What the task requires: Word-for-word transcription is needed for all of the entries.
::::::::
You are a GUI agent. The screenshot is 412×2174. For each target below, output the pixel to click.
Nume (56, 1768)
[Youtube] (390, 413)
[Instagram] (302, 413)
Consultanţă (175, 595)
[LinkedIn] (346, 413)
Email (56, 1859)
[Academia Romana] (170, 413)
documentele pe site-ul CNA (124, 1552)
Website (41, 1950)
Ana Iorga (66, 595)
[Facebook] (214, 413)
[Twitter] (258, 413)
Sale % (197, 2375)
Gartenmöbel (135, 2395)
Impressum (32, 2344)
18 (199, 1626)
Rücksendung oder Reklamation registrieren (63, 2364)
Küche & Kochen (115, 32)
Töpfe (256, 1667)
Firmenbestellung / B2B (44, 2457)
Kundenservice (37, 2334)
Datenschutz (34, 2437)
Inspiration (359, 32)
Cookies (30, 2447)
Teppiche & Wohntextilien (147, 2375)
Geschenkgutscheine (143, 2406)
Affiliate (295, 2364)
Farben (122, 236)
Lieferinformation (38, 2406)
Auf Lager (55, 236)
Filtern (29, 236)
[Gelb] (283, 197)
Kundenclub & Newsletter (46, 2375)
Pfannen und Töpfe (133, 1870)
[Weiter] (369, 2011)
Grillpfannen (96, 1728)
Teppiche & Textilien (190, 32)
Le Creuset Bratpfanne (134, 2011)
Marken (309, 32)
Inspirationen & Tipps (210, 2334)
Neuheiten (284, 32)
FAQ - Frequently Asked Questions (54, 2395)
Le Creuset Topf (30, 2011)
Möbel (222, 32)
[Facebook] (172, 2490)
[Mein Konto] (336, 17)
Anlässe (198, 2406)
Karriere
::::::::
Answer box:
You are a GUI agent. The screenshot is 412×2174. For each target below, output the pixel to click.
Nume (56, 1768)
[Youtube] (390, 413)
[Instagram] (302, 413)
Consultanţă (175, 595)
[LinkedIn] (346, 413)
Email (56, 1859)
[Academia Romana] (170, 413)
documentele pe site-ul CNA (124, 1552)
Website (41, 1950)
Ana Iorga (66, 595)
[Facebook] (214, 413)
[Twitter] (258, 413)
Sale % (197, 2375)
Gartenmöbel (135, 2395)
Impressum (32, 2344)
18 (199, 1626)
Rücksendung oder Reklamation registrieren (63, 2364)
Küche & Kochen (115, 32)
Töpfe (256, 1667)
Firmenbestellung / B2B (44, 2457)
Kundenservice (37, 2334)
Datenschutz (34, 2437)
Inspiration (359, 32)
Cookies (30, 2447)
Teppiche & Wohntextilien (147, 2375)
Geschenkgutscheine (143, 2406)
Affiliate (295, 2364)
Farben (122, 236)
Lieferinformation (38, 2406)
Auf Lager (55, 236)
Filtern (29, 236)
[Gelb] (283, 197)
Kundenclub & Newsletter (46, 2375)
Pfannen und Töpfe (133, 1870)
[Weiter] (369, 2011)
Grillpfannen (96, 1728)
Teppiche & Textilien (190, 32)
Le Creuset Bratpfanne (134, 2011)
Marken (309, 32)
Inspirationen & Tipps (210, 2334)
Neuheiten (284, 32)
FAQ - Frequently Asked Questions (54, 2395)
Le Creuset Topf (30, 2011)
Möbel (222, 32)
[Facebook] (172, 2490)
[Mein Konto] (336, 17)
Anlässe (198, 2406)
Karriere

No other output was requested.